Katastrofa w Świętoszowie. Eskadra niemieckich Stukasów roztrzaskała się o ziemię

Katastrofa w Świętoszowie. Eskadra niemieckich Stukasów roztrzaskała się o ziemię

Katastrofa w Świętoszowie. Eskadra niemieckich Stukasów roztrzaskała się o ziemię
Źródło zdjęć: © Narodowe Archiwum Cyfrowe
Łukasz Michalik
16.08.2020 12:36, aktualizacja: 16.08.2020 21:46

Byli najlepsi. Wyszkoleni, gotowi do działania, dowodzeni przez lotniczych asów. Dwa tygodnie później mieli bombardować Polskę. Ich ćwiczenia mieli podziwiać niemieccy generałowie, na raport oczekiwał Adolf Hitler. Nie wyszło. 13 niemieckich samolotów, jeden po drugim, roztrzaskało się o ziemię. Jak do tego doszło?

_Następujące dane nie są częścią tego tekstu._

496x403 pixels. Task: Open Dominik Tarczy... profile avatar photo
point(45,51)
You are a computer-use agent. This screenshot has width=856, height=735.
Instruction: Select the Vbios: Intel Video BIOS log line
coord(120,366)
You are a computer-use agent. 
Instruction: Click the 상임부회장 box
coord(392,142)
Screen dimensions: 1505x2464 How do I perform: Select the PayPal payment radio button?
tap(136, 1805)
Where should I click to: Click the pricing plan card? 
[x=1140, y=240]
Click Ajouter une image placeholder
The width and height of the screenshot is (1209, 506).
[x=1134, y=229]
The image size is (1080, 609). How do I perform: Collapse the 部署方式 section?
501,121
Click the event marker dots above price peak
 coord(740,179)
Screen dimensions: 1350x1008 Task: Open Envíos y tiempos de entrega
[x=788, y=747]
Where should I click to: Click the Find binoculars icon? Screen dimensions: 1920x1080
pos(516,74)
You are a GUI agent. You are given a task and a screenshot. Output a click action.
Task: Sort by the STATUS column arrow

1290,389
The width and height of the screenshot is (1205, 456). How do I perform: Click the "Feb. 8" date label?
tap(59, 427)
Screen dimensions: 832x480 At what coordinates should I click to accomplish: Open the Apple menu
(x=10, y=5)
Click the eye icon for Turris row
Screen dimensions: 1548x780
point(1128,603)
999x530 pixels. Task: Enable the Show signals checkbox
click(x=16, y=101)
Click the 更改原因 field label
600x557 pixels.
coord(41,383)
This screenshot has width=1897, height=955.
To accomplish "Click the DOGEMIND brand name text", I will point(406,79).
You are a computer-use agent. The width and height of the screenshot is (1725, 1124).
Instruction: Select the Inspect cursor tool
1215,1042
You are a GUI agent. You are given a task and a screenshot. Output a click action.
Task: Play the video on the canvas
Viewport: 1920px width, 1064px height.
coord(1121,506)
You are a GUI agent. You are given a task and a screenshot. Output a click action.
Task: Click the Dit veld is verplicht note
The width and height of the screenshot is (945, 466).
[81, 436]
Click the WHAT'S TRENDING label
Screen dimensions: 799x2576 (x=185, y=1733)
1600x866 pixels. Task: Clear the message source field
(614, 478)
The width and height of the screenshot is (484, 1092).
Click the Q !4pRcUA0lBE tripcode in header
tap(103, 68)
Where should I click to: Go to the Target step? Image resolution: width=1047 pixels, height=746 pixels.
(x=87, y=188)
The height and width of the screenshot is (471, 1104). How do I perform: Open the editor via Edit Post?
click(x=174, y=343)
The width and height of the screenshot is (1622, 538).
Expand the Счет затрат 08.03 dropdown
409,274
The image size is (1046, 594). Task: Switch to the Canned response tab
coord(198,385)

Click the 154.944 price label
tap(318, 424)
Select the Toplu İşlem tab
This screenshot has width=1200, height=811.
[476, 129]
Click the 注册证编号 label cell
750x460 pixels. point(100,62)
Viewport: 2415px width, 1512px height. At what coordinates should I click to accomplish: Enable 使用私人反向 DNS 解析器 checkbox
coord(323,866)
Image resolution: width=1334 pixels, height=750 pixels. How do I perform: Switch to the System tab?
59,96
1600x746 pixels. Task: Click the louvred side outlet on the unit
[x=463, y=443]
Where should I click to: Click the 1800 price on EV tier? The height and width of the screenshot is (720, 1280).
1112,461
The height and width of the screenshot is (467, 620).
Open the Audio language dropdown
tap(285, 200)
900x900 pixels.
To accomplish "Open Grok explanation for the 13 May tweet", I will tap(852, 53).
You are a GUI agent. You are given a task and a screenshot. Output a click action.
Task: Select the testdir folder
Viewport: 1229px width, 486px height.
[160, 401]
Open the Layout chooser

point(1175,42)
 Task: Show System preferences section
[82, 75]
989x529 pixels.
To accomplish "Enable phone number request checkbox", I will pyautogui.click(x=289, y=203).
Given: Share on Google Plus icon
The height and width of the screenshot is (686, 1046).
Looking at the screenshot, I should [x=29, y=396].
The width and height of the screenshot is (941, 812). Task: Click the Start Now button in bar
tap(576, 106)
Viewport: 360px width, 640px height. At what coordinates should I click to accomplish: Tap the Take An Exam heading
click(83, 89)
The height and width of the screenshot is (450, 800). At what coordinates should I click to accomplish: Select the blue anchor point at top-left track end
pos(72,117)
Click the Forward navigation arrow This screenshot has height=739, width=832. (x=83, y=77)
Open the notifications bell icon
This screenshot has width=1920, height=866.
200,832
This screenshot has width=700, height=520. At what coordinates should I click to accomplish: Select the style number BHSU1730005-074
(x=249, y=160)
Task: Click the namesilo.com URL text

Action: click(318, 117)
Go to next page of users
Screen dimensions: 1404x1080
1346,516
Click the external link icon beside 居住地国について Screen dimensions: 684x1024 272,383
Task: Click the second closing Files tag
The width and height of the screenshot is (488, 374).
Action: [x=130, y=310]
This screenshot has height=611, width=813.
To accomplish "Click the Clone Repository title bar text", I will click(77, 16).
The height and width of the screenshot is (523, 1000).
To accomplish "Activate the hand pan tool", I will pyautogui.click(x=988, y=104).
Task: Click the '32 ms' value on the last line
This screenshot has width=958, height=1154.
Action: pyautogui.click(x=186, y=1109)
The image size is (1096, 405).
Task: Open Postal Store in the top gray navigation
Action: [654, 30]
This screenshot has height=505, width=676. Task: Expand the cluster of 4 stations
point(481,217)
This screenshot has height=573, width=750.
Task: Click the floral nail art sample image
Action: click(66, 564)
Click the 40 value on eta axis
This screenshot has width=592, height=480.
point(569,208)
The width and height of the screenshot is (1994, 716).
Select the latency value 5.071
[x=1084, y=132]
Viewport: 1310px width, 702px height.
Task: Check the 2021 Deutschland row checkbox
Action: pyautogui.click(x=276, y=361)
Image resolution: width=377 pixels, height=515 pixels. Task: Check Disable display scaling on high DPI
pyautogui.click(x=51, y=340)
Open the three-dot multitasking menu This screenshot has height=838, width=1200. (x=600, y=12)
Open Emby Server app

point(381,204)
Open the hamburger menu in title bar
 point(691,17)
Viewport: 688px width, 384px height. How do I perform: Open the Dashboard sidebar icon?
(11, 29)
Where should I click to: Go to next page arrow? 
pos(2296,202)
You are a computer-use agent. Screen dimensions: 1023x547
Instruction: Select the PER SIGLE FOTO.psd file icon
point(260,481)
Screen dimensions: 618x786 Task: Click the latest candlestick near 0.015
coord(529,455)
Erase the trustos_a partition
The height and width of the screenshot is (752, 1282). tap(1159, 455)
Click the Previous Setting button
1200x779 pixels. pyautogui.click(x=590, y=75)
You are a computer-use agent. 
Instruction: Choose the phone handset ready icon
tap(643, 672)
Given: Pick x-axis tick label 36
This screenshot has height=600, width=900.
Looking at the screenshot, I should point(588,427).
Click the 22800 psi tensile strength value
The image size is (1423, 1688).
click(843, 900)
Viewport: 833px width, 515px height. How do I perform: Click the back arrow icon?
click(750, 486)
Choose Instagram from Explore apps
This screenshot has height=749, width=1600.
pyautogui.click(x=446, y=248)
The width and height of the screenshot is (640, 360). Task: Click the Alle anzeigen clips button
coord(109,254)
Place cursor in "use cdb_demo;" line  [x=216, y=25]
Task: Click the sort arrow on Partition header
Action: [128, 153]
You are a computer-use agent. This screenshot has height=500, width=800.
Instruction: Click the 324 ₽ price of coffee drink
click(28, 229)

Hauptmann Walter Sigel ma powody do zadowolenia. Zwiad meteorologiczny donosi o doskonałych warunkach do przeprowadzenia pokazu. Podstawa chmur – 900 metrów. Poniżej czyste niebo. To doskonała wiadomość, bo dobra pogoda zapewni obserwującym wojskowym odpowiednią widoczność.

15 sierpnia 1939 roku do Neuhammer (obecnie Świętoszów koło Żagania) przybyło wielu ważnych oficerów Luftwaffe. Wśród gości jest Dowódca Lotnictwa do Zadań Specjalnych – generał Wolfram von Richthofen. To kuzyn słynnego asa z czasów I wojny światowej, "Czerwonego Barona". Towarzyszy mu lotnicza elita III Rzeszy - jest generał Bruno Loerzer, legendarny as myśliwski, jest i Hugo Sperrle, który już niebawem zostanie mianowany feldmarszałkiem.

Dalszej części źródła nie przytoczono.